Samsung's HM250JI is the second 2.5" drive model with a standard height of 9.5 mm to reach a total capacity of 250 GB. Although Western Digital beat Samsung to market with the Scorpio WD2500BEVS, Samsung's new top model beats the WD drive in each and every test discipline: 3.1 W vs. 3.4 W maximum power draw; 0.9 W vs. 1.0 W idle power requirement; 17.3 ms vs. 17.8 ms average access time; 10% faster data transfer rates; and slightly better application benchmark results in PCMark 05. All of these figures make very clear that Samsung has created an excellent hard drive, and this becomes even more impressive as you compare its performance with 7,200 RPM drives, which it can compete with in several benchmarks.

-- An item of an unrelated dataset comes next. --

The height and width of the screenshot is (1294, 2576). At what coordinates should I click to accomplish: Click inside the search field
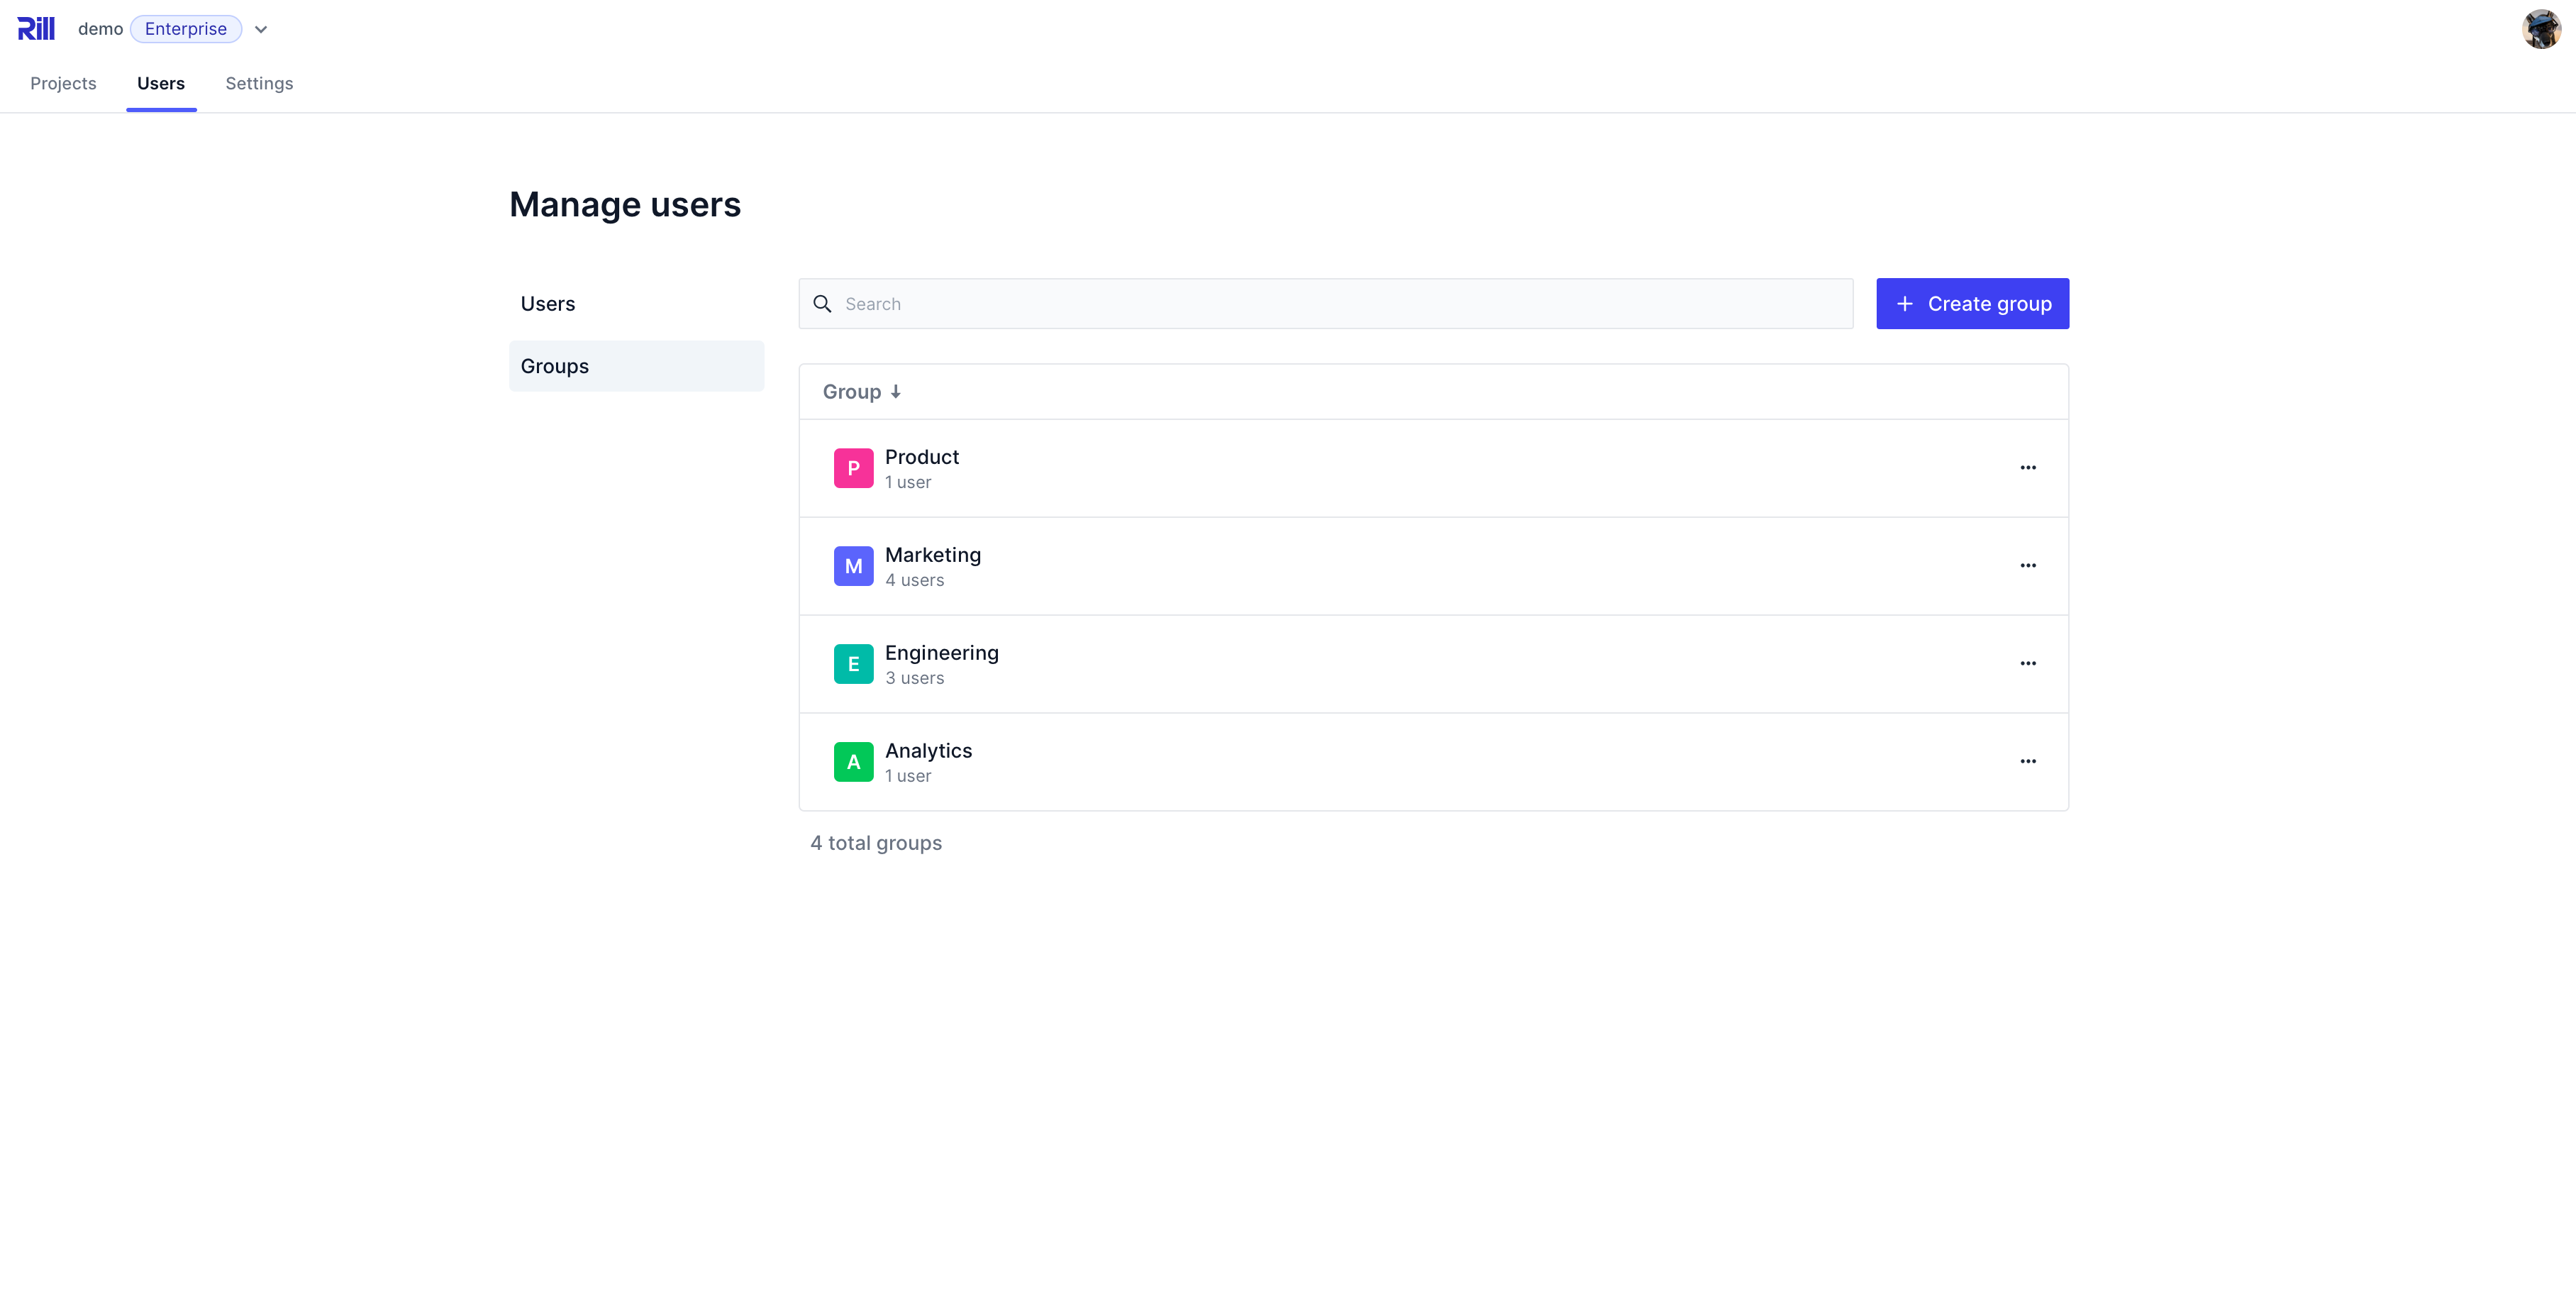coord(1200,303)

One reason why this drive is more energy efficient may be the Serial ATA interface that Samsung chose, which does not support 300 MB/s speeds, but stays at 150 MB/s. As you can also see with the 3.5" desktop hard drive Raptor by Western Digital, the interface hardly has any impact on overall drive performance as long as the bandwidth is sufficient. Once again this unwritten law seems to apply, and it helps to conserve some energy: we haven't seen a single SATA/300 drive that could stay under 1 W idle power.
All Samsung drives are covered by a three-year factory warranty. Given that Samsung hard drives have been attractively priced, especially in Europe, we expect these new models to be one of the best choices in the upper mainstream. Performance users running a first generation 7,200 RPM notebook drives should consider upgrading their drives, because the Spinpoint M5S and similar competitors offer better transfer rates at much reduced energy consumption. This also applies for the new Fujitsu drive, that that one only goes up to 160 GB.